«Ho sparato a un soldato russo e non ho nessun rimorso»

Un cittadino svizzero rischia fino a tre anni di carcere. La legge vieta ai cittadini elvetici di prestare servizio armato in eserciti stranieri senza autorizzazione.
Un cittadino svizzero rischia fino a tre anni di carcere. La legge vieta ai cittadini elvetici di prestare servizio armato in eserciti stranieri senza autorizzazione.
ZURIGO - Lo svizzero Jona Neidhart, 38 anni, nato a Zurigo, ha combattuto a più riprese nella guerra in Ucraina tra il 2022 e il 2025, partecipando a operazioni su fronti particolarmente pericolosi.
I problemi con la giustizia - La sua scelta lo ha portato davanti alla giustizia militare svizzera, poiché la legge vieta ai cittadini elvetici di prestare servizio armato in eserciti stranieri senza autorizzazione. Contro di lui potrebbe ora essere aperto un procedimento per violazione del diritto internazionale bellico, con il rischio di una pena fino a tre anni di carcere.

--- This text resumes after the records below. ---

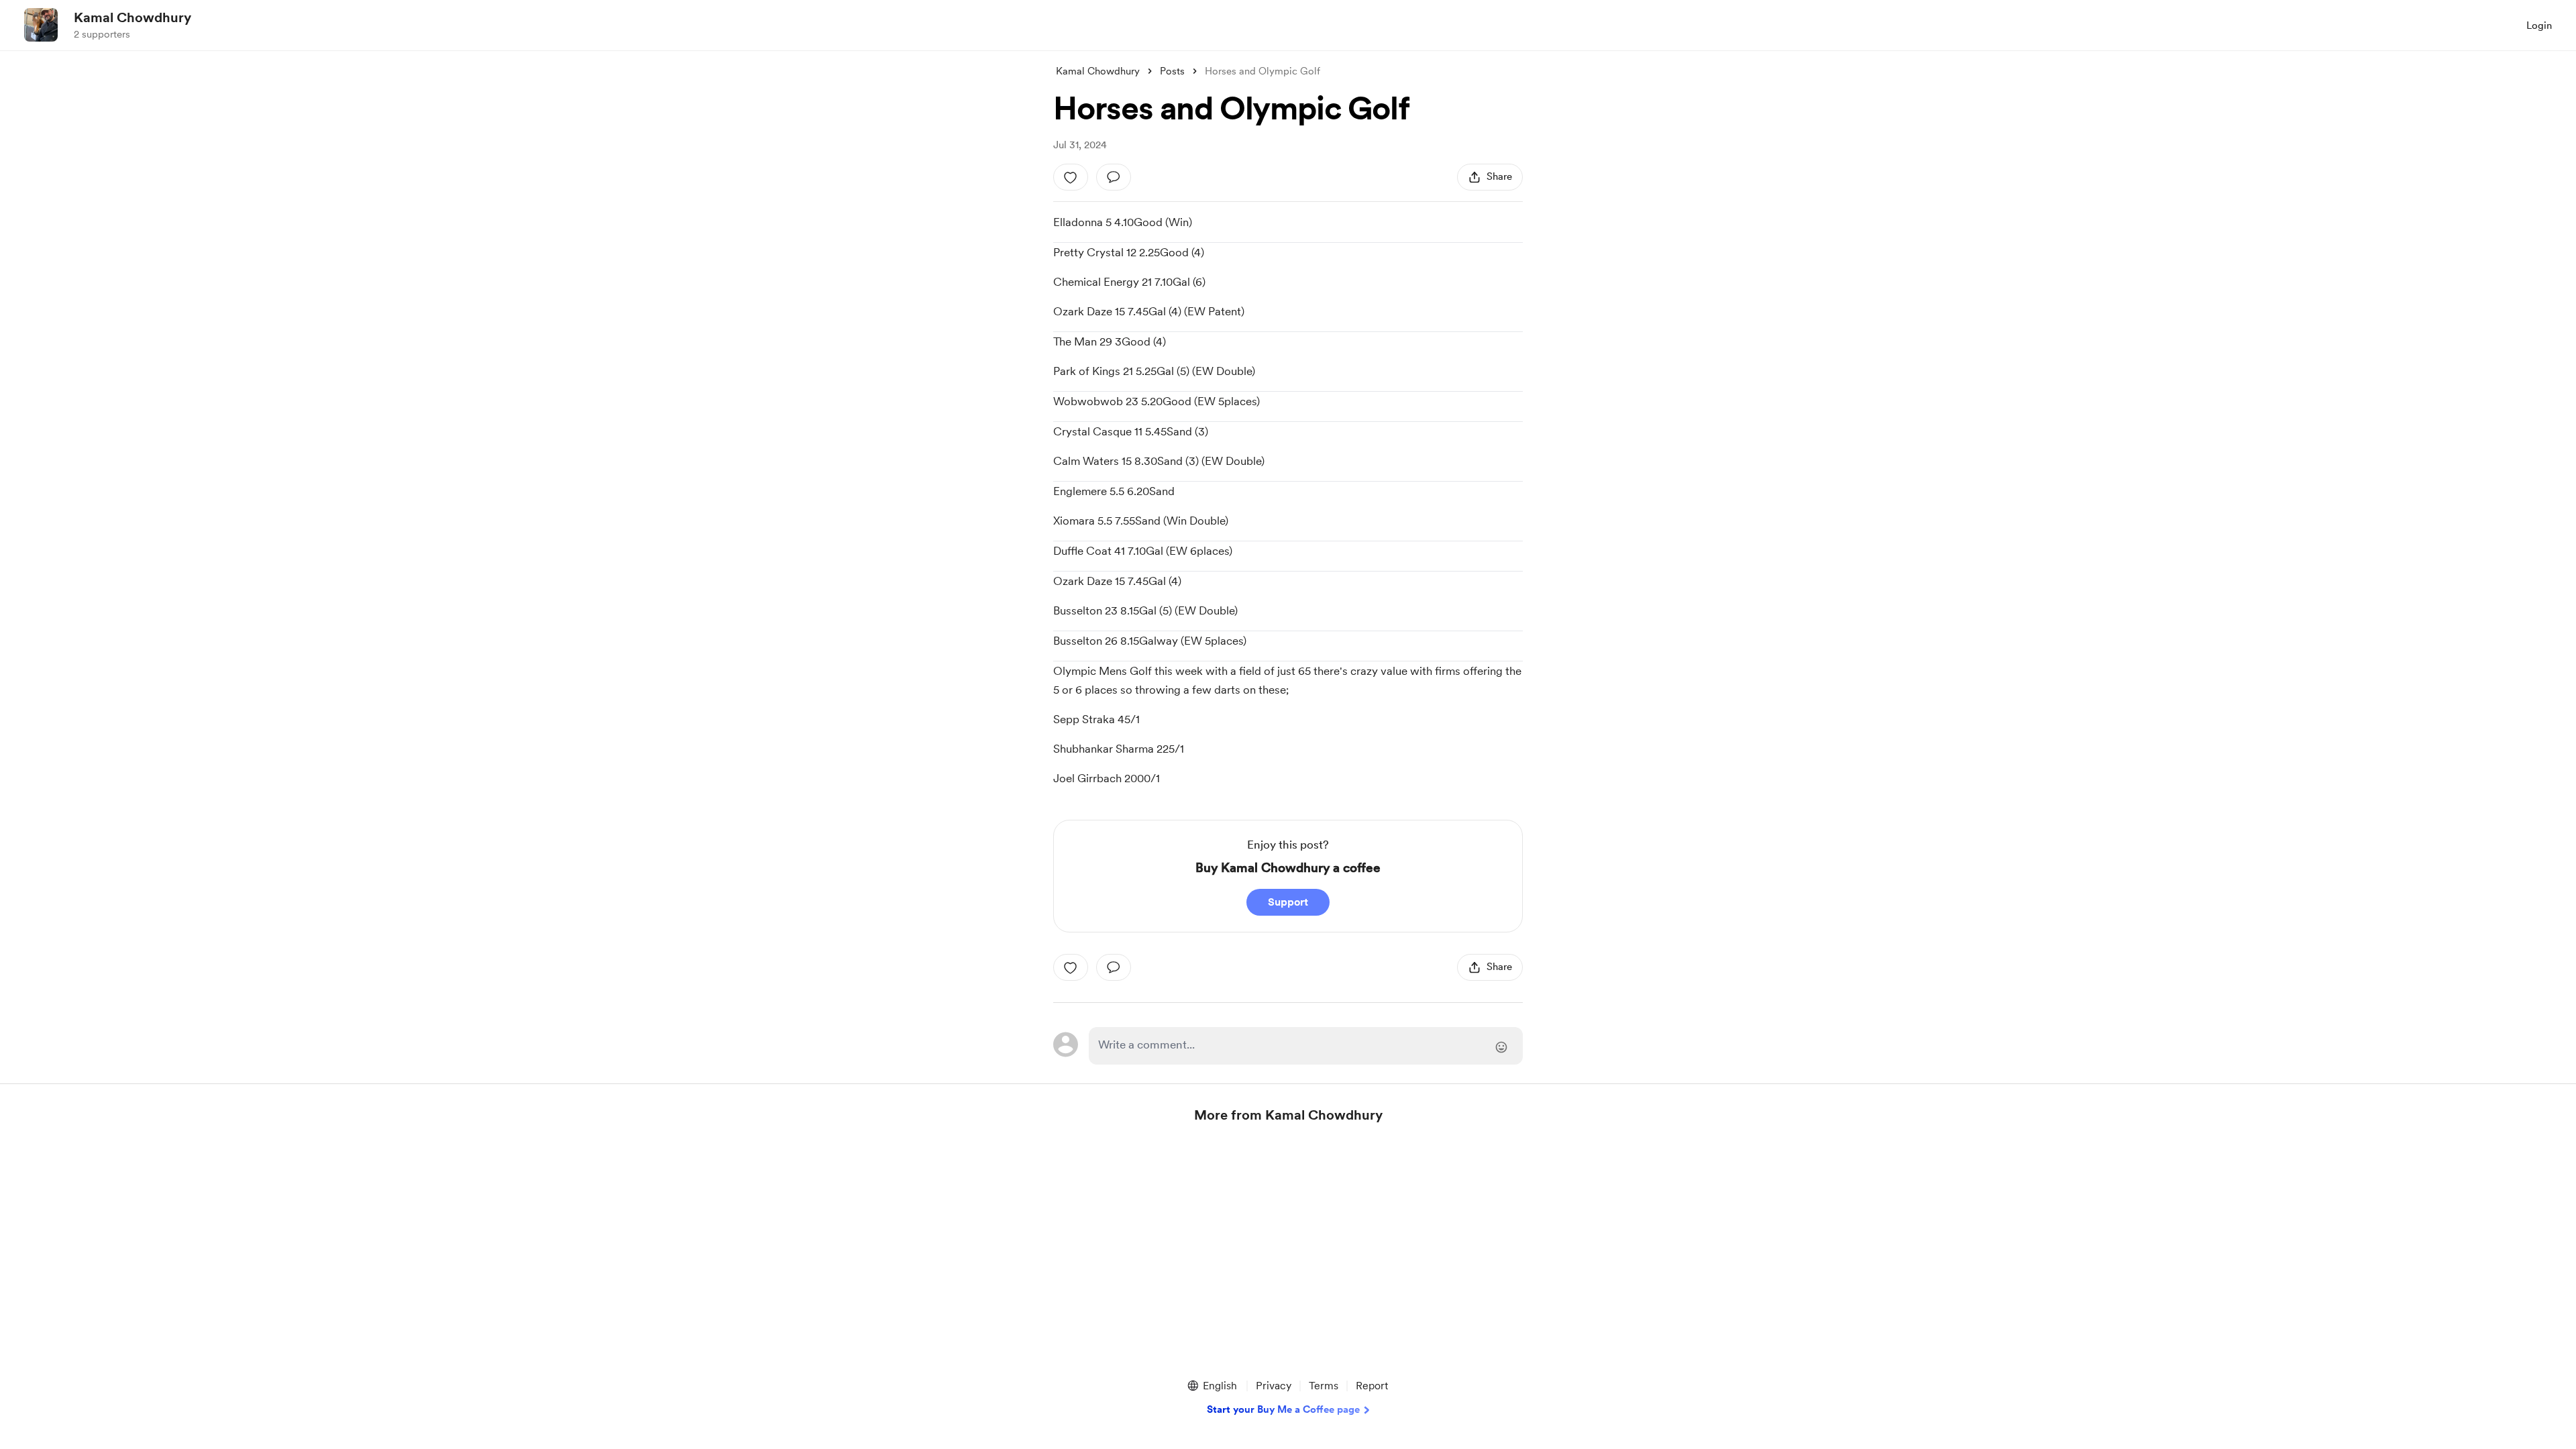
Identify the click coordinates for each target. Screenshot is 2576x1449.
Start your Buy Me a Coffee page (1283, 1409)
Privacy (1273, 1385)
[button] (1211, 1386)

«Moralmente obbligati a intervenire» - Neidhart ha spiegato agli inquirenti di essersi sentito moralmente obbligato a intervenire: la Russia, sostiene, aveva attaccato ingiustamente l’Ucraina, che aveva chiesto aiuto alla comunità internazionale. A ciò si aggiungono legami familiari con l’Ucraina e la sua appartenenza alla Chiesa di Gesù Cristo.
Ha sparato a un soldato russo - La maggior parte delle operazioni a cui ha partecipato, afferma, aveva carattere difensivo. Racconta però un episodio in cui ha sparato a un soldato russo in fuga dopo un attacco ravvicinato: prima un compagno aveva sparato decine di colpi, poi Neidhart ha sparato alla testa dell’uomo per «assicurarsi che fosse morto», spiegando che alcuni soldati russi fingevano spesso di arrendersi per poi lanciare una granata all’ultimo momento
«Nessun senso di colpa» - Di quell’uomo, dice, gli è dispiaciuto vedere l’anello nuziale, ma non prova sensi di colpa: sul campo, sostiene, molte norme delle Convenzioni di Ginevra risultano difficili da applicare.
Abbandonato un prigioniero - Il secondo episodio che potrebbe avere rilievo penale riguarda il trasferimento di quattro prigionieri russi, uno dei quali gravemente ferito. Le regole avrebbero imposto ai soldati internazionali di portarlo, ma il gruppo era troppo esiguo per garantire allo stesso tempo sorveglianza e sicurezza. Furono così gli stessi prigionieri a trasportarlo. Durante un attacco con mortai da parte dell’esercito russo, uno dei detenuti morì e due rimasero feriti; Neidhart e i suoi compagni portarono in salvo se stessi e i feriti lievi, lasciando indietro il ferito grave.
«Pronto ad accettare una condanna» - Ora spetta alla Procura federale decidere se avviare un procedimento formale. Neidhart dice di sperare nell’archiviazione ma di essere pronto ad accettare una condanna. Invita inoltre a riconsiderare la politica di neutralità: la Svizzera, sostiene, non dovrebbe punire i cittadini che difendono un Paese vittima di un’aggressione illegale. Il Consiglio federale, tuttavia, ha già ribadito che non intende modificare la legge che vieta il servizio militare all’estero senza autorizzazione speciale.